• [Work order]: Return only the lines running from the top of the entries to the line with "B2B T & C's (57, 709)", inclusive, exactly as written.

(Data shown begins)

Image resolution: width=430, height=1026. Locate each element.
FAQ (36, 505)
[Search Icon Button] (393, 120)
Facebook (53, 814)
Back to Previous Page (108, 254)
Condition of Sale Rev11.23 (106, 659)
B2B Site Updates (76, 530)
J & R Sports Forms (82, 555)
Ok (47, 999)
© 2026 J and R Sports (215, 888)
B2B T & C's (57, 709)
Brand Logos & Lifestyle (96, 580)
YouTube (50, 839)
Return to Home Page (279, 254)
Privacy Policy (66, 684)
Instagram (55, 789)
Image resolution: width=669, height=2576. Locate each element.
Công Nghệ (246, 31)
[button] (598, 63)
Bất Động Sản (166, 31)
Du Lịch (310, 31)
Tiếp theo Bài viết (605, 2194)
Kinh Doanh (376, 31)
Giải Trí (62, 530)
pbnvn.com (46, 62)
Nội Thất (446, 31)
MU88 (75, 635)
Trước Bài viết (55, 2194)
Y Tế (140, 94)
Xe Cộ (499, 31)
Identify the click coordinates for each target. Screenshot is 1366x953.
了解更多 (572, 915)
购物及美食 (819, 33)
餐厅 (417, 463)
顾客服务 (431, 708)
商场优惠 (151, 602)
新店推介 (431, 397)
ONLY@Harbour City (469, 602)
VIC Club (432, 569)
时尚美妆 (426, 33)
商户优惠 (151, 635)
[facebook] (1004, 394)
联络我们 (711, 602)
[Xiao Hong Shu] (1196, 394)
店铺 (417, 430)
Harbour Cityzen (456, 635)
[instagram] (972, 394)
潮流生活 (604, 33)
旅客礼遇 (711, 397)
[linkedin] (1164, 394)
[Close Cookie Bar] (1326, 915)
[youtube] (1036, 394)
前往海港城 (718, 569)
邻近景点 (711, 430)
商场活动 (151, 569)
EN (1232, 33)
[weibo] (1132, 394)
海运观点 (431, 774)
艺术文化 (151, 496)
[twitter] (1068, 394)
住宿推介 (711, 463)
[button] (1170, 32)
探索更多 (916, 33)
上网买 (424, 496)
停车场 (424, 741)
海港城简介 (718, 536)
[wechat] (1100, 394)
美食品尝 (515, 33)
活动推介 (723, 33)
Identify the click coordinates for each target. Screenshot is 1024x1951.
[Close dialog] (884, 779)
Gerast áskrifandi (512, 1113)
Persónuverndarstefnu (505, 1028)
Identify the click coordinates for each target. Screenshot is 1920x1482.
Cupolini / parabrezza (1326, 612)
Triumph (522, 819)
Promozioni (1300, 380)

(Data shown ends)

• [Solution for this task]:
Image resolution: width=430, height=1026. Locate each element.
FAQ (36, 505)
[Search Icon Button] (393, 120)
Facebook (53, 814)
Back to Previous Page (108, 254)
Condition of Sale Rev11.23 (106, 659)
B2B Site Updates (76, 530)
J & R Sports Forms (82, 555)
Ok (47, 999)
© 2026 J and R Sports (215, 888)
B2B T & C's (57, 709)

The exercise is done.